*Exercise goal:* Please return each line of the records below that contains the word "height".

*Information given:*
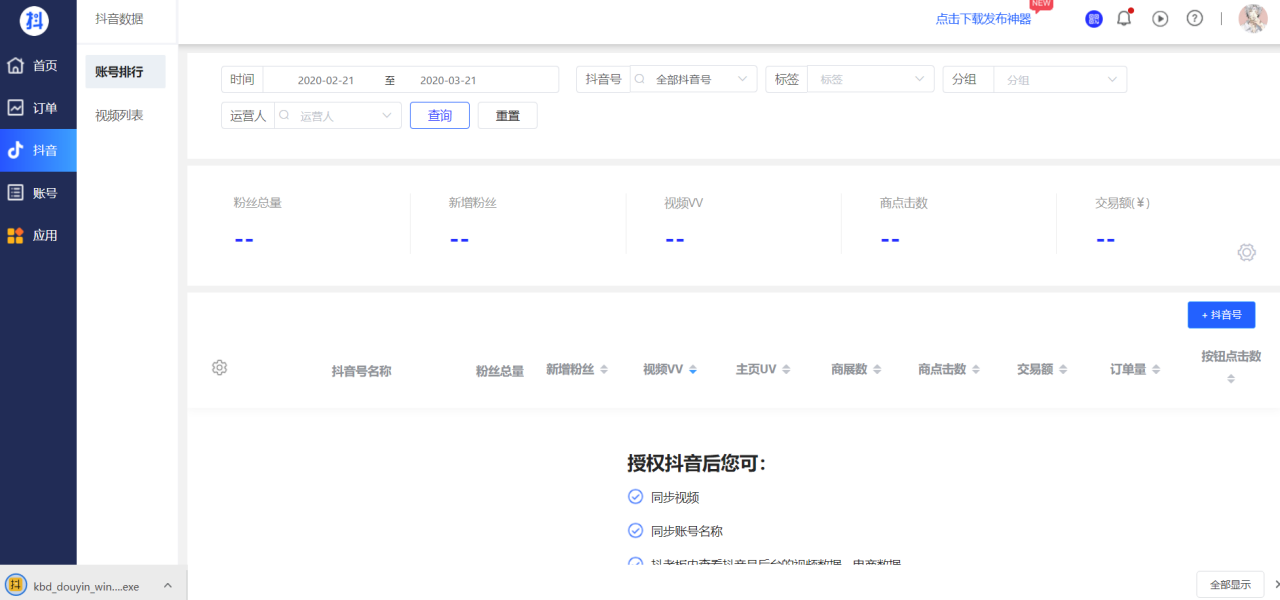Open the 抖音 Douyin section in sidebar
Image resolution: width=1280 pixels, height=600 pixels.
pos(38,150)
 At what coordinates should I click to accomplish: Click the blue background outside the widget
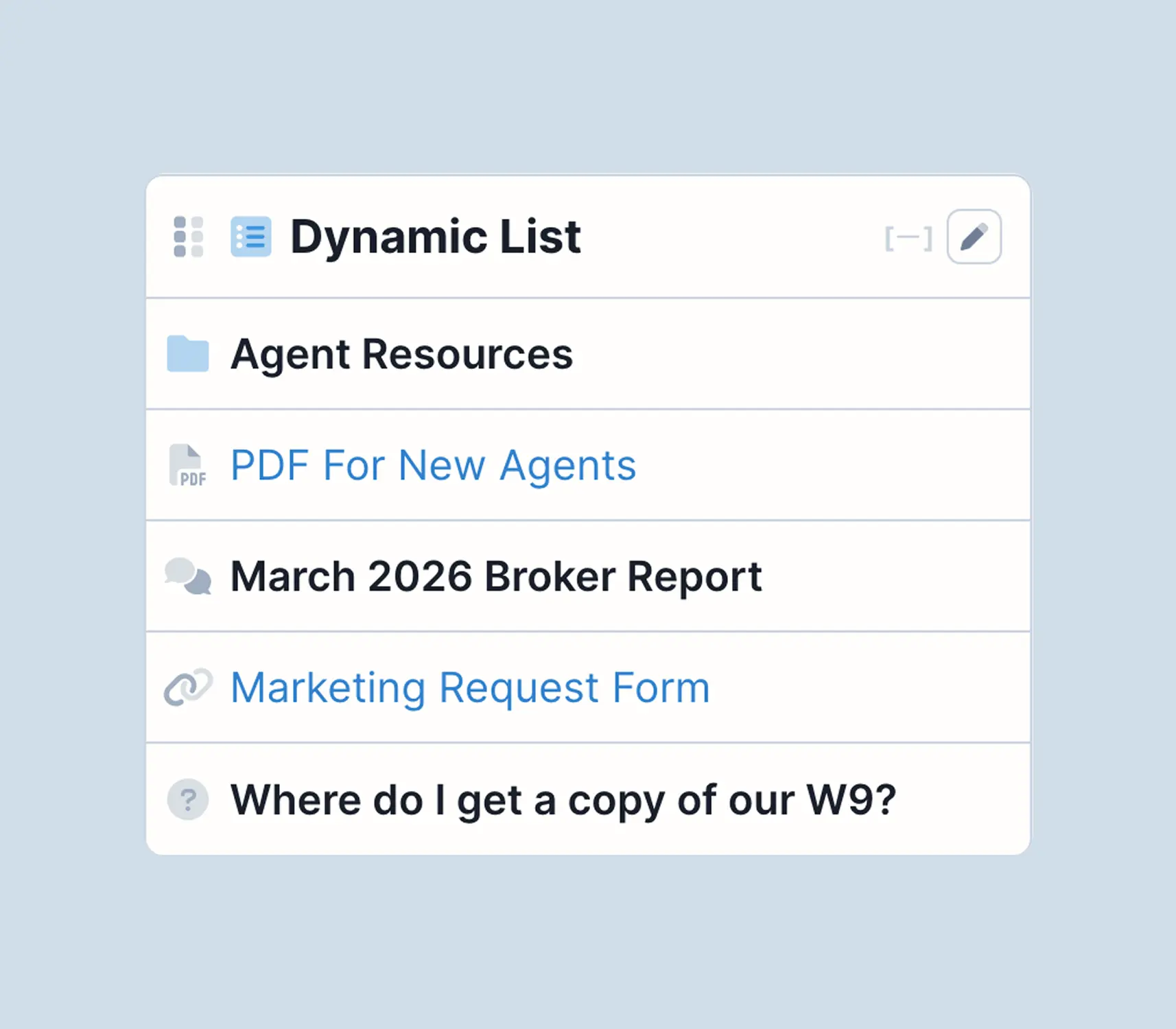coord(583,82)
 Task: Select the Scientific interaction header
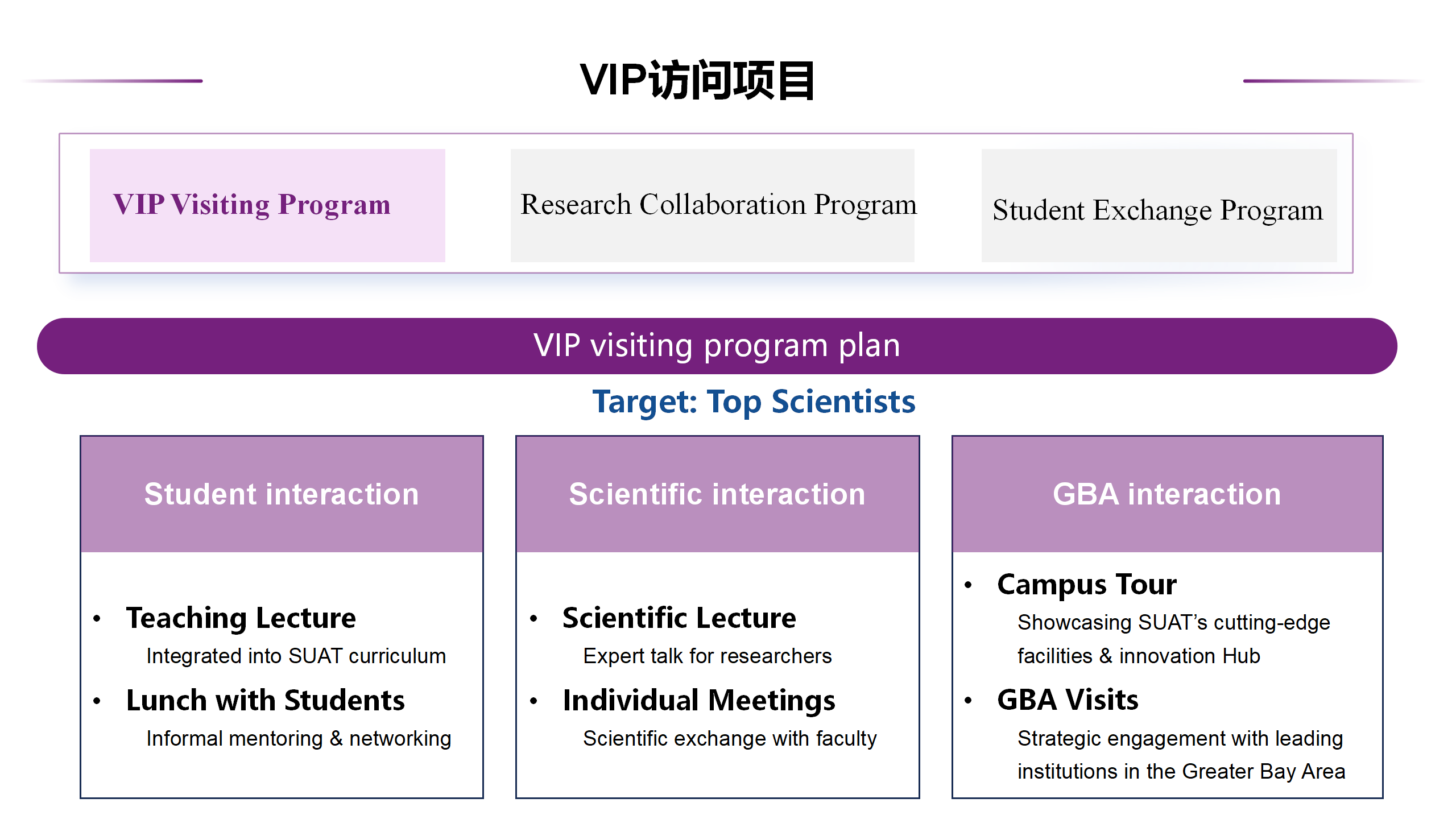717,494
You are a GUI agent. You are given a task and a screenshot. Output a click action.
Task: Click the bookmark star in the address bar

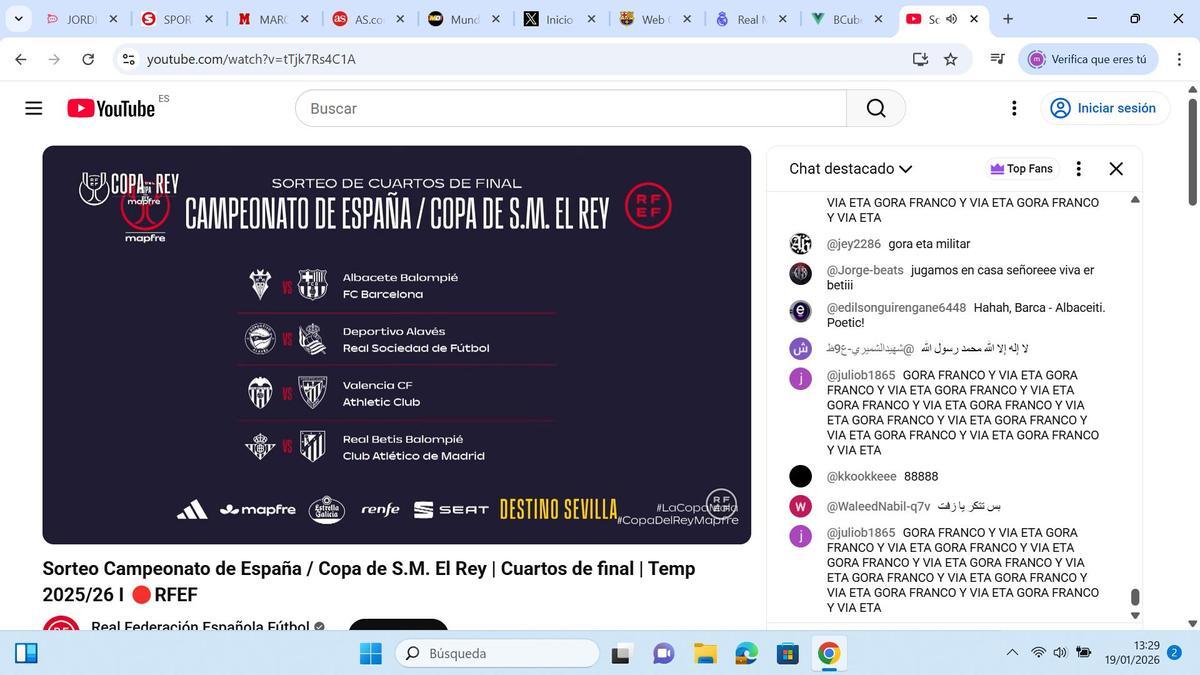coord(950,58)
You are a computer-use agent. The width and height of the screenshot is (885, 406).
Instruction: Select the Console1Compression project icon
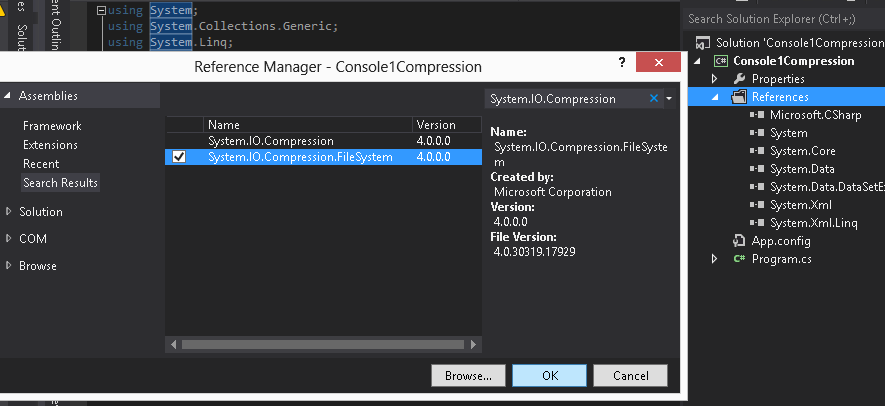[x=720, y=60]
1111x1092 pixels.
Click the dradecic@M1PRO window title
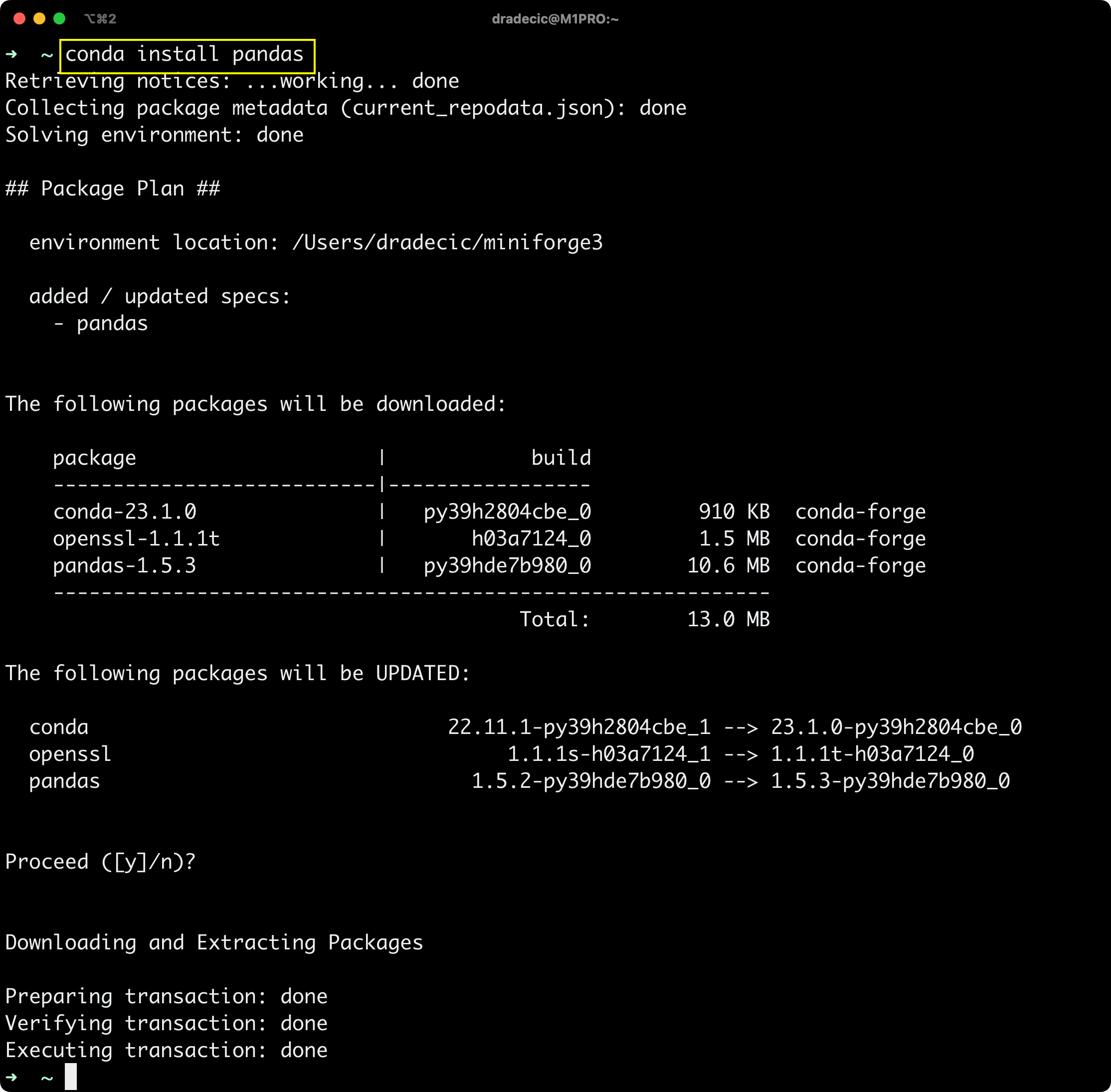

*Output of the exercise:*
Image resolution: width=1280 pixels, height=600 pixels.
You are a computer-use agent. The width and height of the screenshot is (885, 406).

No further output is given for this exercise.